• Goal of the exercise
An exact transcription of all the data is required; the pictures are to be left out.

• Exercise data
───

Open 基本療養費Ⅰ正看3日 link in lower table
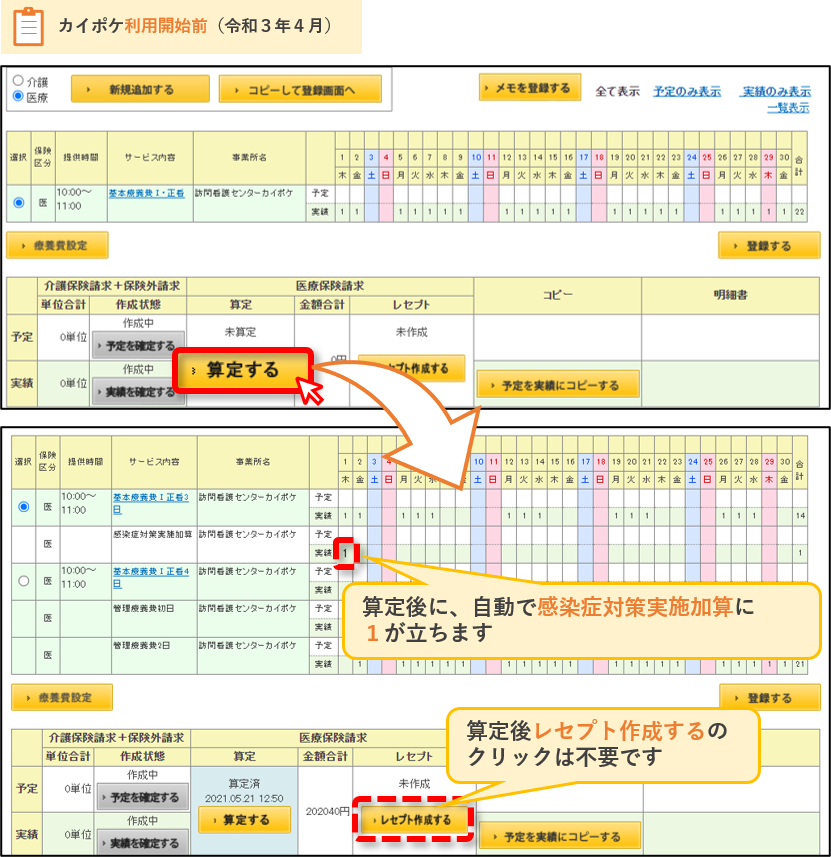The image size is (831, 857). [151, 503]
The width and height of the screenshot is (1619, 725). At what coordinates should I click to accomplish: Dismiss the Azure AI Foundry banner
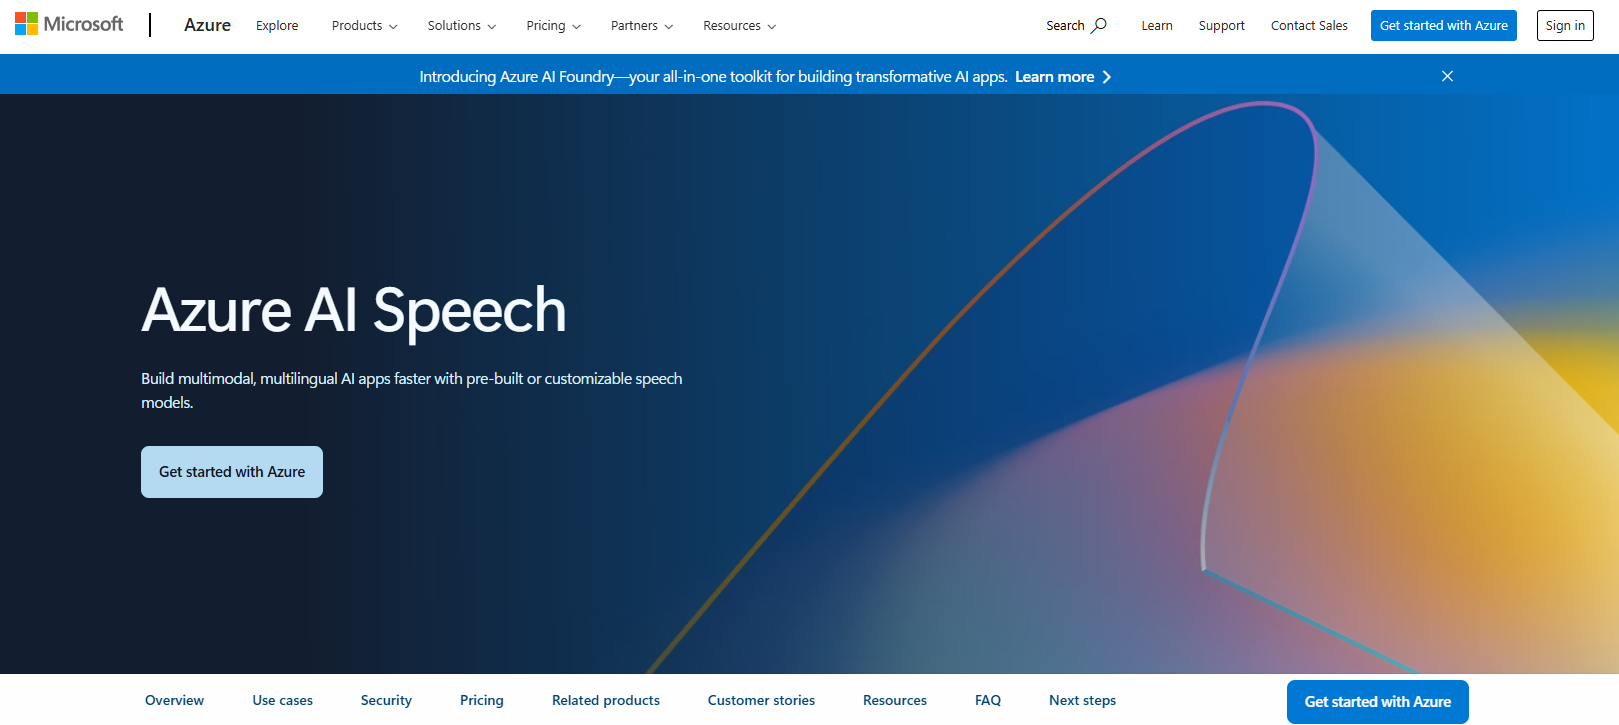[x=1447, y=76]
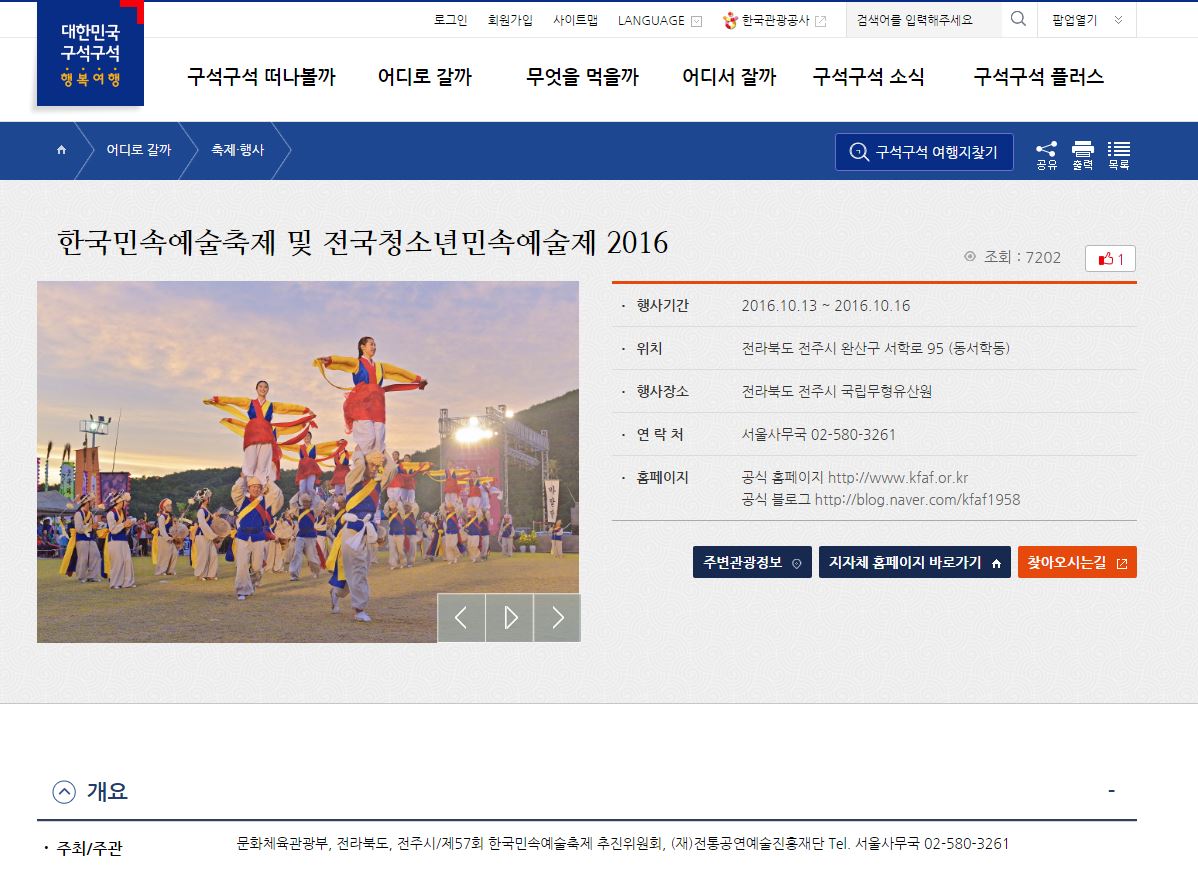
Task: Click the 찾아오시는길 orange button
Action: pos(1077,562)
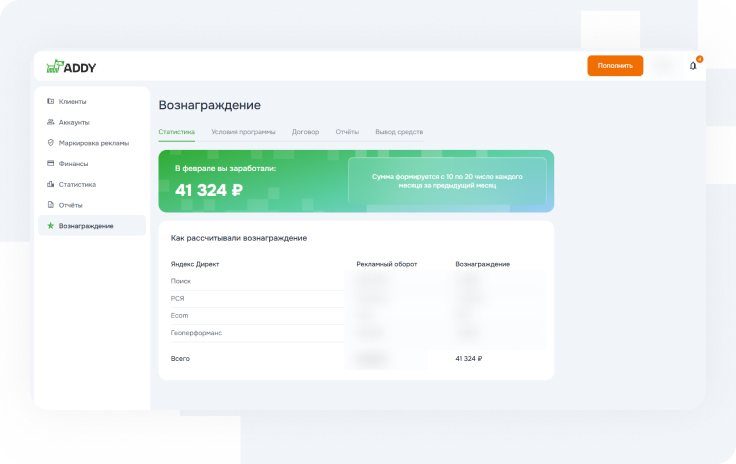This screenshot has height=464, width=736.
Task: Open Аккаунты via its sidebar icon
Action: pyautogui.click(x=51, y=122)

───

• Result
Open 基本療養費Ⅰ正看3日 link in lower table
The image size is (831, 857). [151, 503]
The width and height of the screenshot is (1619, 725). At what coordinates should I click to accomplish: Dismiss the Azure AI Foundry banner
[x=1447, y=76]
Task: Click the 찾아오시는길 orange button
Action: pos(1077,562)
This screenshot has height=464, width=736.
Task: Open Аккаунты via its sidebar icon
Action: pyautogui.click(x=51, y=122)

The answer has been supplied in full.